### EXCERPTED PASSAGE:
-------------------------

In this study, four evaluation indices are selected based on geological conditions, water resource availability, environmental impacts, and other factors, through expert consultation and literature analysis. These indices, which consider the influence and accessibility of the aforementioned factors in the local area, include geological structural forms, hydrochemical types of geothermal fluids, unit water output, and the degree of assurance for lateral recharge volume during mining [42,43,44]. The four evaluation indices comprehensively account for the internal relationships and external influences arising during project execution, analyzing them from various angles. The weights of the indicators are then established using the hierarchical analysis approach [45] as follows: (1) Build the system of evaluation indicators. The hierarchical structure diagram is created by dividing the decision-making objective, elements to be taken into account (decision-making criteria), and decision-making objects into goal, criterion, and indicator layers based on their interrelationships. (2) Create a judgment matrix, choose a relative scale, and compare pairs with one another. (3) Conduct a test of consistency and hierarchical ordering.

The development and use of geothermal energy must take into account additional geological condition factors, such as a large amount of quantitative data and qualitative descriptions. Since these various data types cannot be directly compared and evaluated, the qualitative evaluation must be quantitatively graded [46,47]. The quantitative score is defined in this study using the average score method. The following are the precise techniques: (1) By combining the effects of the factors on the overall objectives, mathematical statistical analysis divides the evaluation factors into four grades, which correspond to the four categories of areas with high suitability, good suitability, moderate suitability, and poor suitability. (2) The data and relevant standards are analyzed to ascertain the restriction criteria applicable to each grade. Upon fulfillment of the restriction criteria, the study area will be aligned with the appropriate grade. (3) Divide the range of values (0, 100) into four intervals, with a final value of 100 for high suitability, 75 for good suitability, 50 for moderate suitability, and 25 for poor suitability. Each interval has a value of 25.

Finally, the linear weighted sum method [48] is utilized to multiply the weights obtained from the analytic hierarchy process (AHP) at each level with the corresponding quantified grading scores of the indicators and then sum them up to obtain the final evaluation score.

$$y_i={\displaystyle \sum _{j=1}^m{x}_{ij}{\omega }_j}$$

(1)

In the formula, $y_i$ represents the comprehensive evaluation score of the $i$-th evaluated object; $x_{ij}$ represents the score of the $i$-th evaluated object on the $j$-th evaluation index; ${\omega }_j$ represents the weight of the $j$-th evaluation index.

According to the composite score of each subarea, the suitability level of water abstraction in the evaluated subarea was determined based on the principle of maximum affiliation [49]. The appropriateness of water abstraction reflects the degree of difference in water abstraction in different subareas of the study area. It is categorized into four levels: high suitability, good suitability, moderate suitability, and poor suitability (

Table 1. Quantitative Grading Result Suitability Comparison Table.

-------------------------

### PROVIDED DATA:

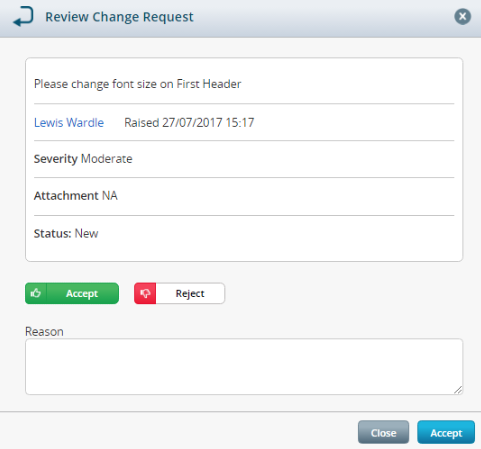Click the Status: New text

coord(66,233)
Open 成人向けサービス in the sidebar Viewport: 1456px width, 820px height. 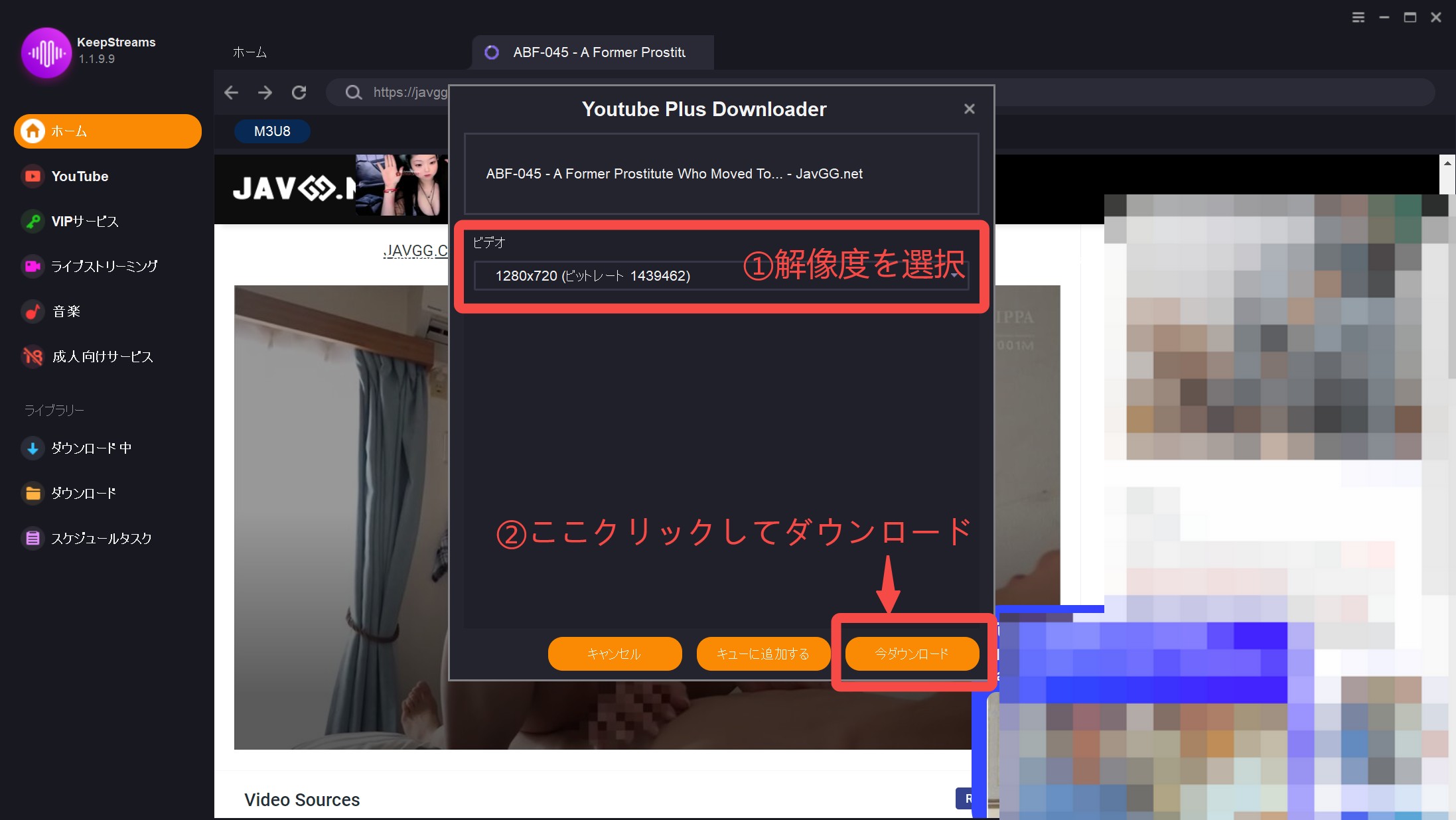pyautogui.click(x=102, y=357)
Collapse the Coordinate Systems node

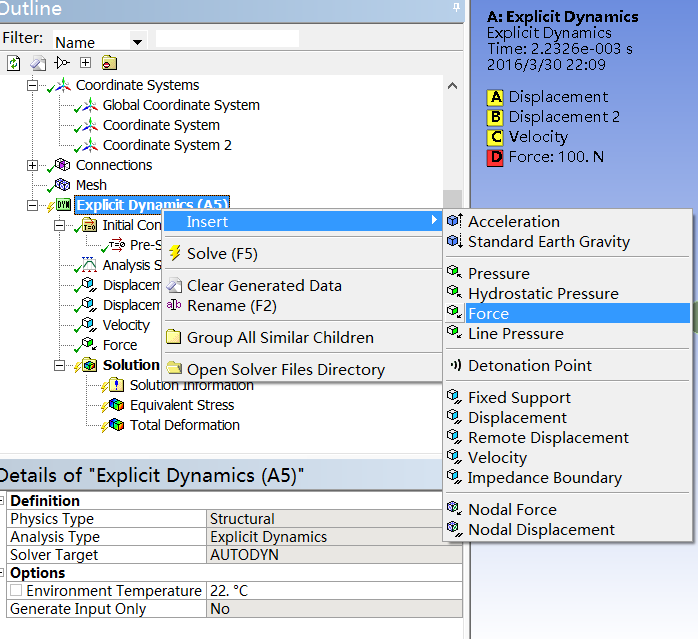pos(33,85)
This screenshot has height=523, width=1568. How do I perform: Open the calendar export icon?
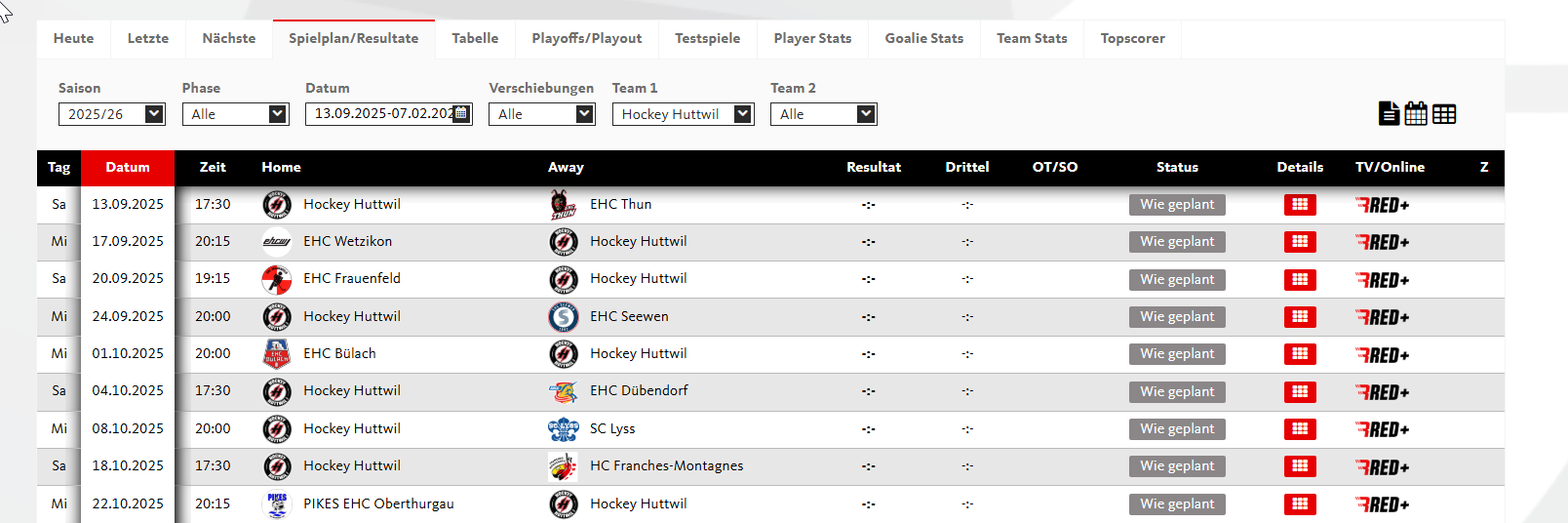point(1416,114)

-------------------------

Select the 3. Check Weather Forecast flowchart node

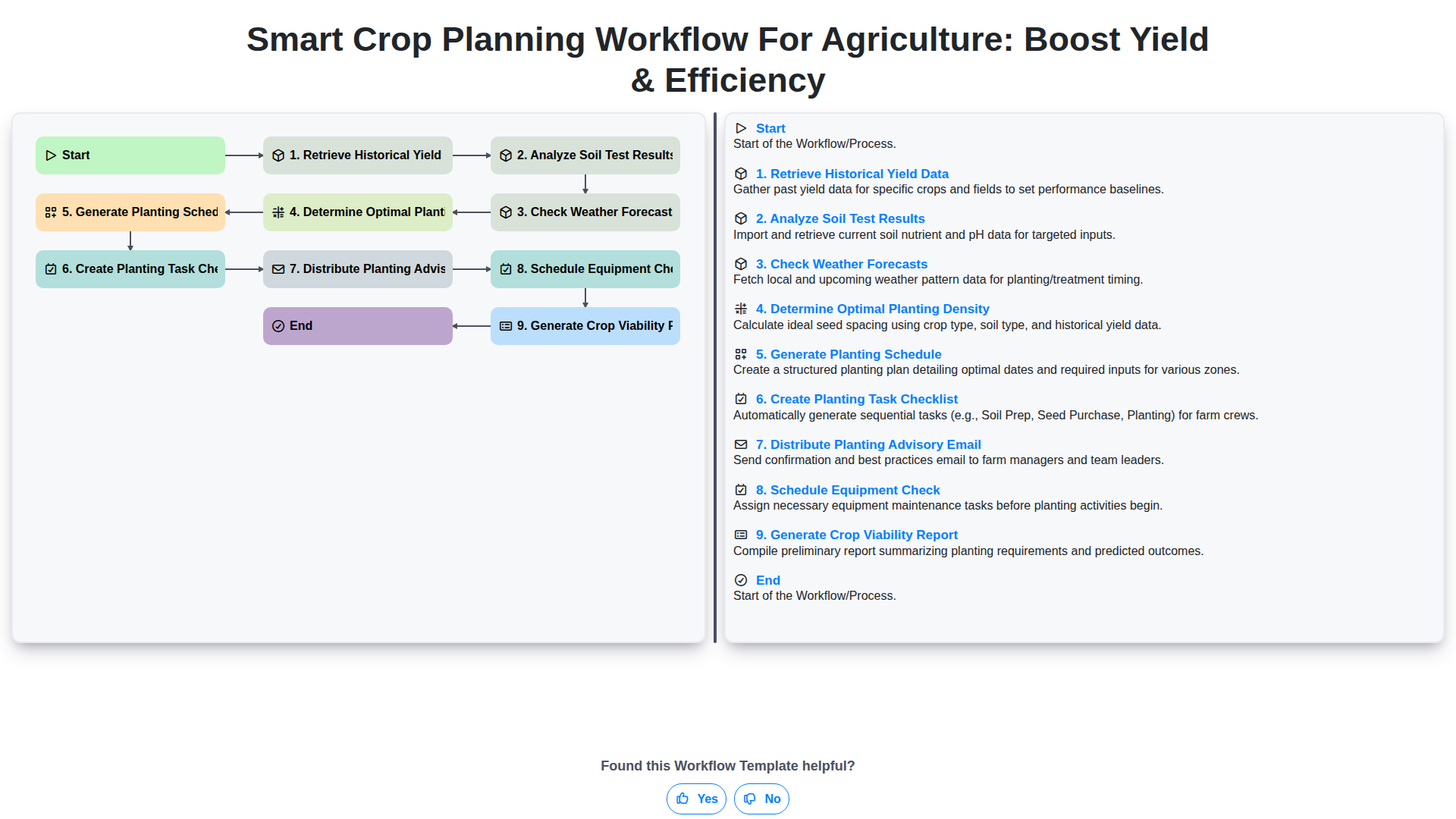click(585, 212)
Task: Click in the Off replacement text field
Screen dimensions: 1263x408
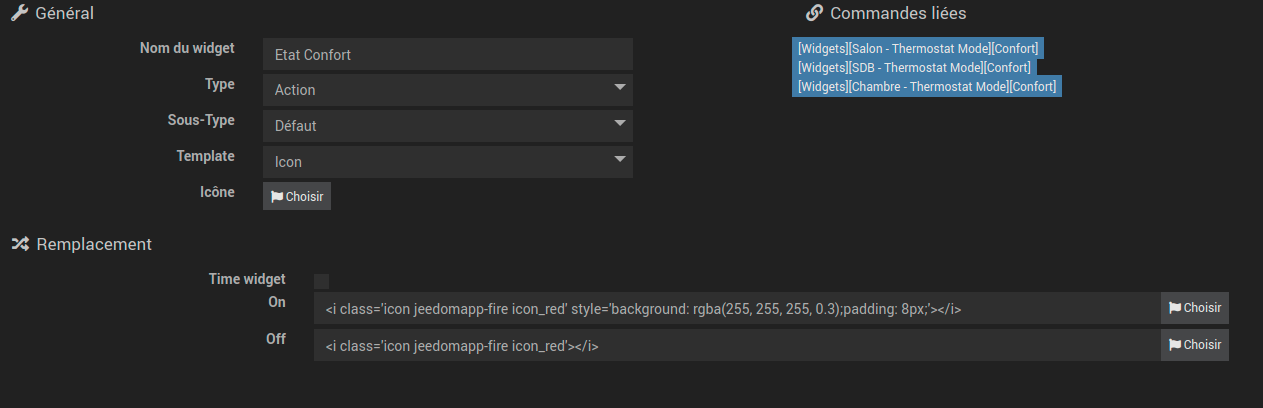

-------------------------

### REQUIRED TASK 1:
Name the evaluation indices that the geothermal suitability passage says this study selected.
### REQUIRED TASK 2:
Carry on the geothermal suitability passage from its final line.

### RESULT 1:
- Geological structural forms
- Hydrochemical types of geothermal fluids
- Unit water output
- Degree of assurance for lateral recharge volume during mining

### RESULT 2:
Suitability	Score Range	General Situation of the Interval
High suitability	100 ≥ Y ≥ 75	There is a full-year water withdrawal plan to ensure the sustainable development of groundwater resources; geothermal resources are plentiful, reserves are adequate, environmental conditions satisfy development needs, and the lateral recharge of exploitation is significantly larger than the exploitable reserves.
Good suitability	75 > Y ≥ 50	To sustainably protect groundwater resources, a full year of water withdrawal planning is required, along with the mining of lateral recharge and recoverable reserves, rich geothermal resources, adequate reserves, and environmental circumstances that essentially fulfill development needs.
Moderate suitability	50 > Y ≥ 25	Although the region’s geothermal resources are comparatively abundant and have enough reserves, development is challenging, lateral recharge extraction is less than recoverable reserves, and appropriate recharge is needed. To guarantee sustainable groundwater resources, a complete year of water withdrawal planning is done concurrently.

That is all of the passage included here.